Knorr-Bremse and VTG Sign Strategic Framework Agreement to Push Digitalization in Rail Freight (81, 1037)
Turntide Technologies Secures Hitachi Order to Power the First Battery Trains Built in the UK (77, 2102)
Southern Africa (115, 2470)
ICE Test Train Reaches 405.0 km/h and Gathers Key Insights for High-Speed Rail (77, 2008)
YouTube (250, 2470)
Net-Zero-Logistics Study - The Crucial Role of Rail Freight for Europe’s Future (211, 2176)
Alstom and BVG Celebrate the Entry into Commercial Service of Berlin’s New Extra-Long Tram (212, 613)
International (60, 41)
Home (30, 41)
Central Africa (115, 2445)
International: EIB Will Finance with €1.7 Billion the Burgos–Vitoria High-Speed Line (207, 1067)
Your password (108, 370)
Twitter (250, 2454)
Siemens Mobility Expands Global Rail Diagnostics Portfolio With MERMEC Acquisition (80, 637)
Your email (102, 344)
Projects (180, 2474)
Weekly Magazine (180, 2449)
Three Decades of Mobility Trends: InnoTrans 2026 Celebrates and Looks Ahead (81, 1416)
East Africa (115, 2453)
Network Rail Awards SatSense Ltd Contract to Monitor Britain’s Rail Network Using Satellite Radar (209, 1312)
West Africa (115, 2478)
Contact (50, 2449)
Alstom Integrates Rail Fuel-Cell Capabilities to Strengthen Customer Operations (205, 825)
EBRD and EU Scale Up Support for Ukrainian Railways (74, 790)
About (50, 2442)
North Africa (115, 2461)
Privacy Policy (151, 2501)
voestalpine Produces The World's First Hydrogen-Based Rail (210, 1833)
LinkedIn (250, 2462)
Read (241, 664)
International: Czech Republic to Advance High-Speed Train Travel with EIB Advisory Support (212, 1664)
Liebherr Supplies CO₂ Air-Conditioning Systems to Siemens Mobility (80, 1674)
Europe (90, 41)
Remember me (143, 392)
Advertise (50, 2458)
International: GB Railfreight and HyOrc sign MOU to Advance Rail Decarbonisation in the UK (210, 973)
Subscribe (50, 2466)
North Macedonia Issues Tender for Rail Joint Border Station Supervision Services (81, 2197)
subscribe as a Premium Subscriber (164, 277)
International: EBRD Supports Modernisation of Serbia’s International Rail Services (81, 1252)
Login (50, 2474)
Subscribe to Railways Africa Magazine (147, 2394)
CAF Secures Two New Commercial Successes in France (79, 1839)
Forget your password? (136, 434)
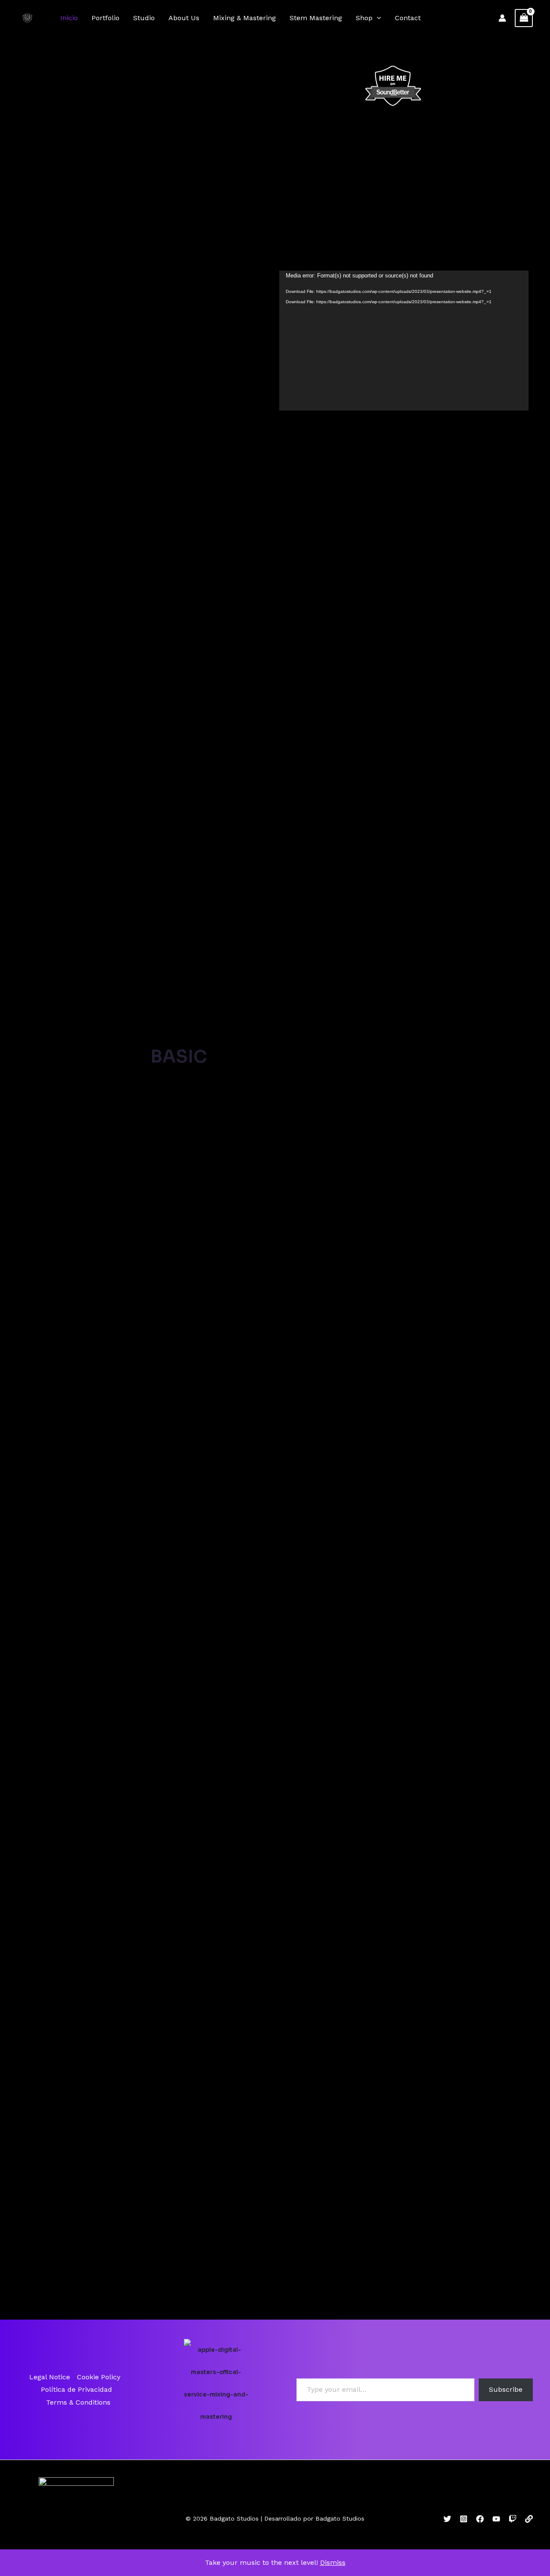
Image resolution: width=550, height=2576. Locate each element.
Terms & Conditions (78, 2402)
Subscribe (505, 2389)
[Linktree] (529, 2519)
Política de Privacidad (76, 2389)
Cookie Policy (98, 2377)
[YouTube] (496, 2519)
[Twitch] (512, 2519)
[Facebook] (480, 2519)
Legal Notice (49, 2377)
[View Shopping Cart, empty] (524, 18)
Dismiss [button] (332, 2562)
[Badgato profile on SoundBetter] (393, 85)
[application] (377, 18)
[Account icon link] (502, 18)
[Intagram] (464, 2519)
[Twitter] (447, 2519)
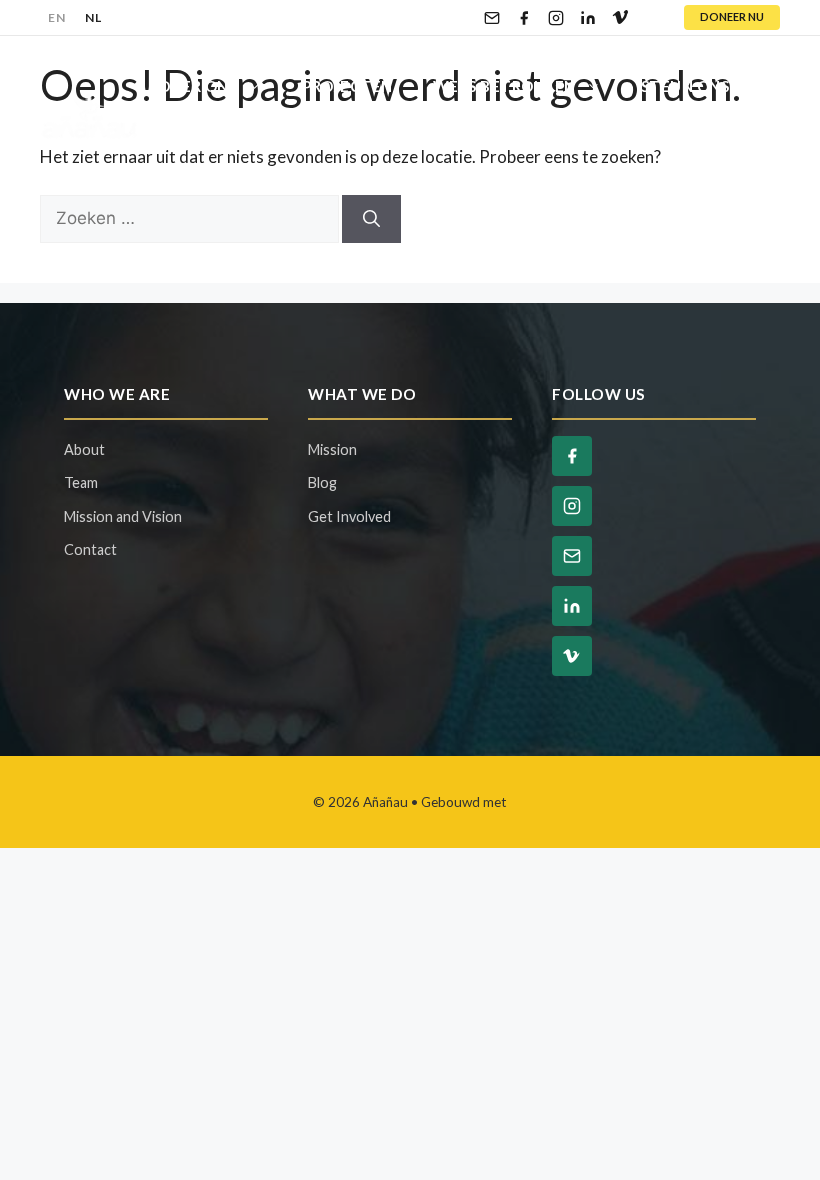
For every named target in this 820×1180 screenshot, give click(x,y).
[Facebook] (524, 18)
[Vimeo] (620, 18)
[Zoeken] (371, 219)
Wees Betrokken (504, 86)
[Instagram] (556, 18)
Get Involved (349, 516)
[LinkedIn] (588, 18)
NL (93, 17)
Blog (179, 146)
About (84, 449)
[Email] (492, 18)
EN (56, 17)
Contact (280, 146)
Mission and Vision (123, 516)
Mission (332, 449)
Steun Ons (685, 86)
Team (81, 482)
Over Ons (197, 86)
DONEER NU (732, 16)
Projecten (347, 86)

-=-=-

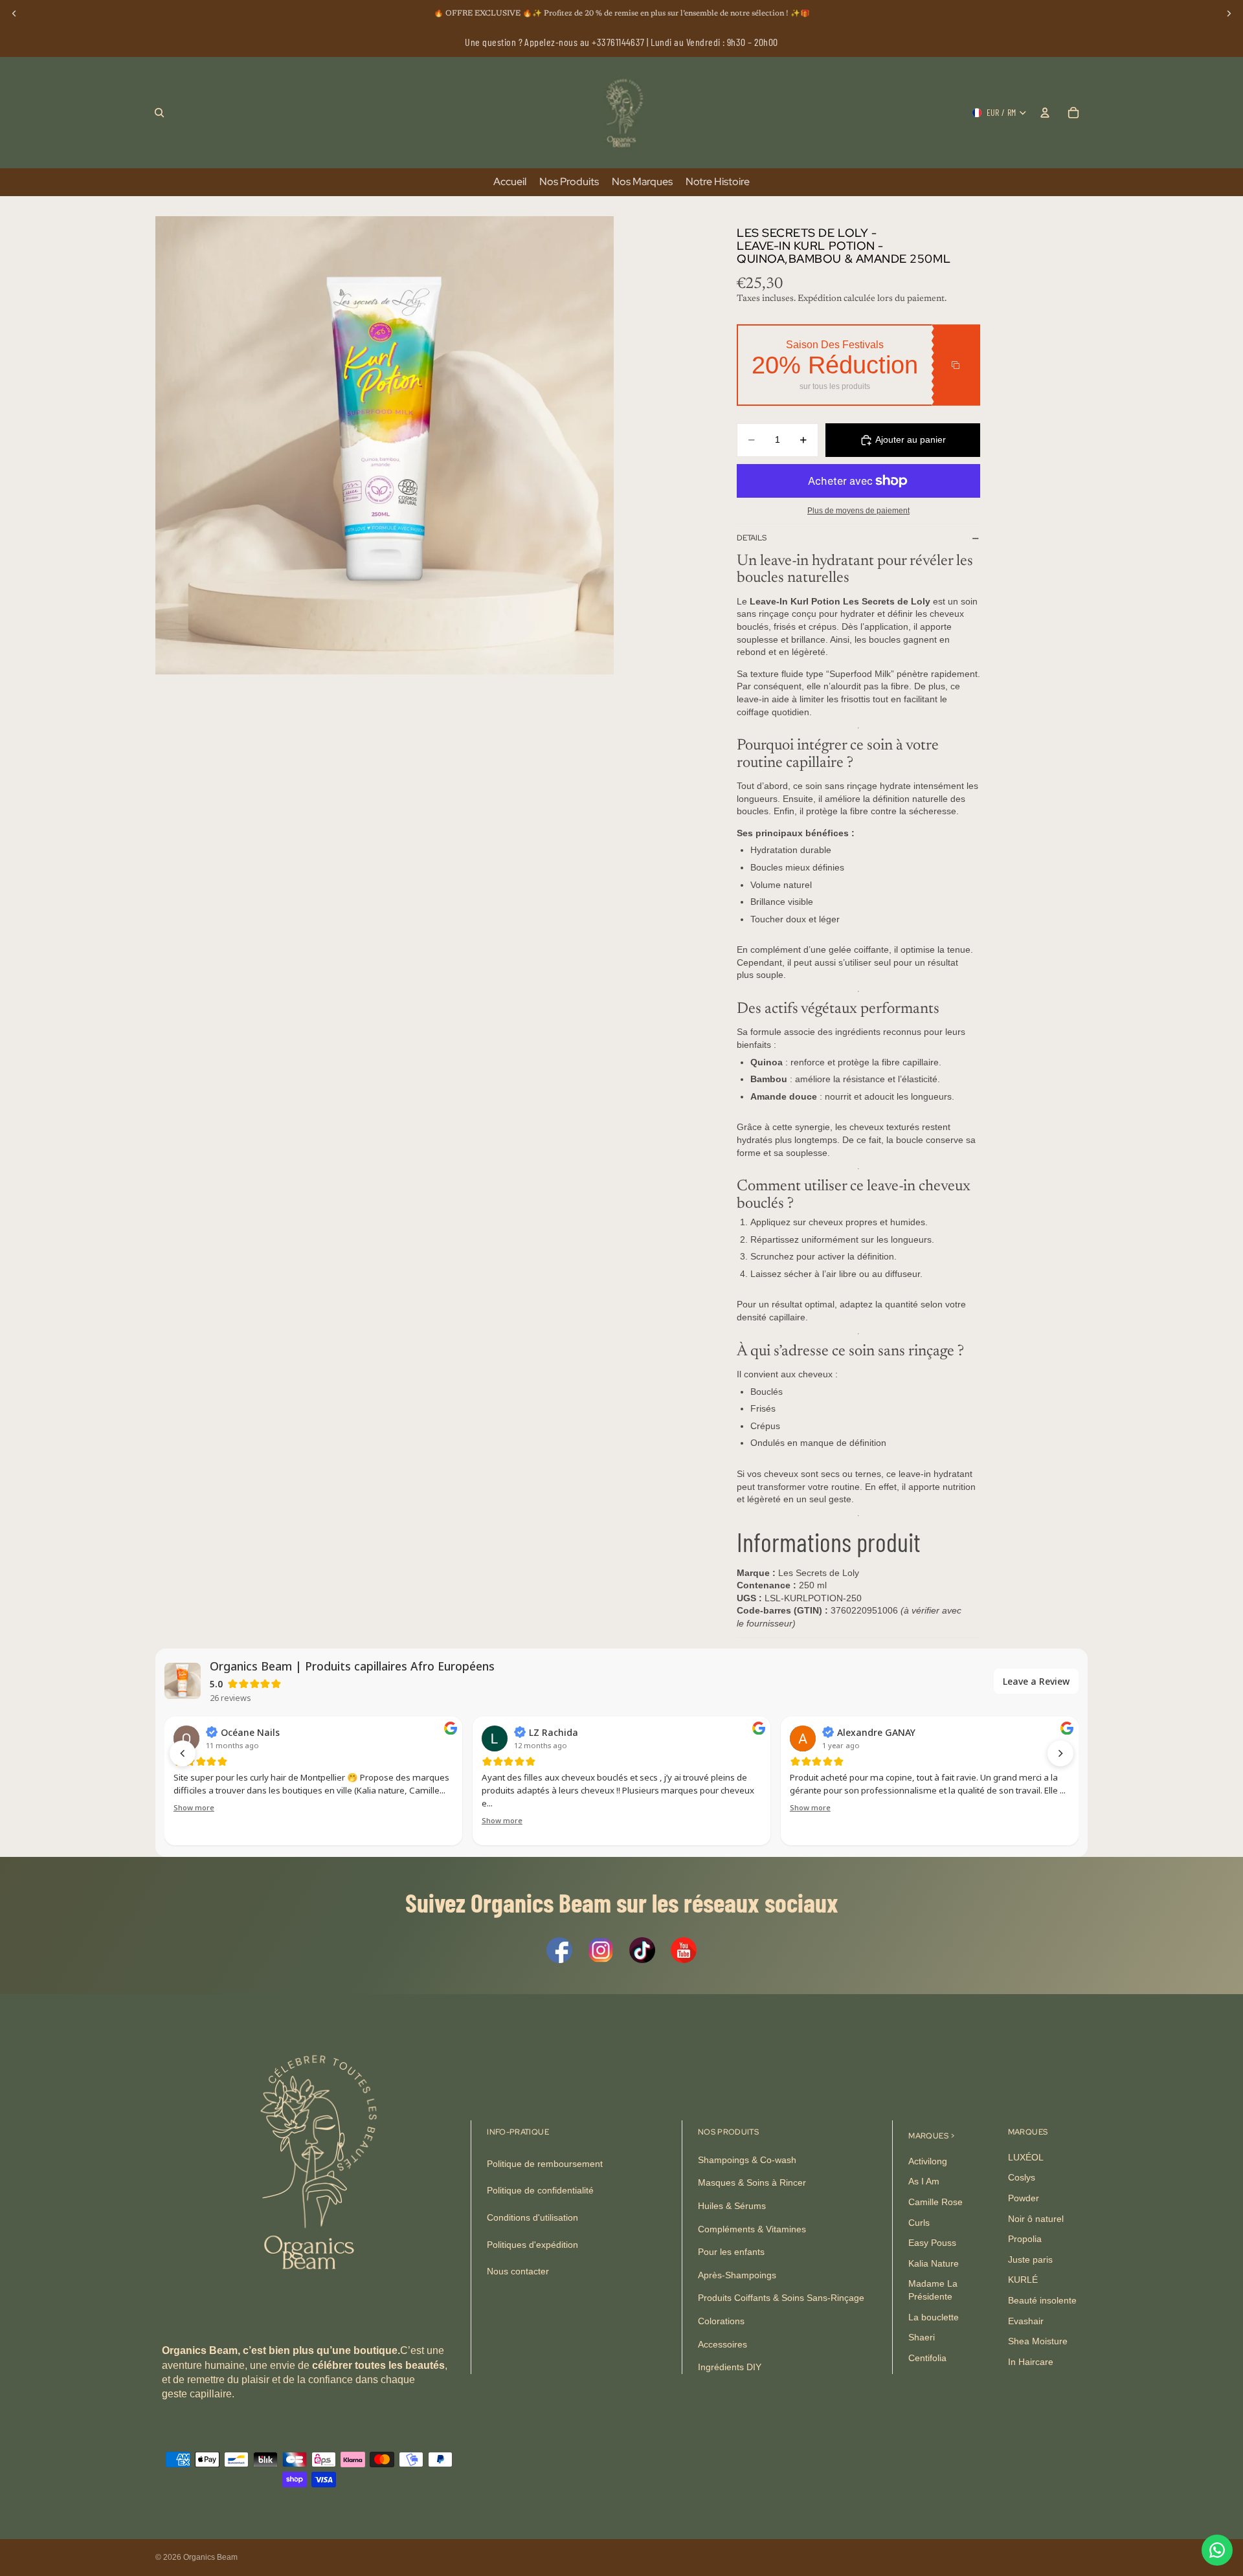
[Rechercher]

-=-=-

### What to do
Return only the part above that opens with the line containing "Europe (90, 41)" and closes with the line containing "[Intagram] (464, 2519)", exactly and with both ends, skipping the pictures.

### Solution below
Europe (90, 41)
Remember me (143, 392)
Advertise (50, 2458)
International: GB Railfreight and HyOrc sign MOU to Advance Rail Decarbonisation in the UK (210, 973)
Subscribe (50, 2466)
North Macedonia Issues Tender for Rail Joint Border Station Supervision Services (81, 2197)
subscribe as a Premium Subscriber (164, 277)
International: EBRD Supports Modernisation of Serbia’s International Rail Services (81, 1252)
Login (50, 2474)
Subscribe to Railways Africa Magazine (147, 2394)
CAF Secures Two New Commercial Successes in France (79, 1839)
Forget your password? (136, 434)
Image resolution: width=550, height=2576. Locate each element.
Terms & Conditions (78, 2402)
Subscribe (505, 2389)
[Linktree] (529, 2519)
Política de Privacidad (76, 2389)
Cookie Policy (98, 2377)
[YouTube] (496, 2519)
[Twitch] (512, 2519)
[Facebook] (480, 2519)
Legal Notice (49, 2377)
[View Shopping Cart, empty] (524, 18)
Dismiss [button] (332, 2562)
[Badgato profile on SoundBetter] (393, 85)
[application] (377, 18)
[Account icon link] (502, 18)
[Intagram] (464, 2519)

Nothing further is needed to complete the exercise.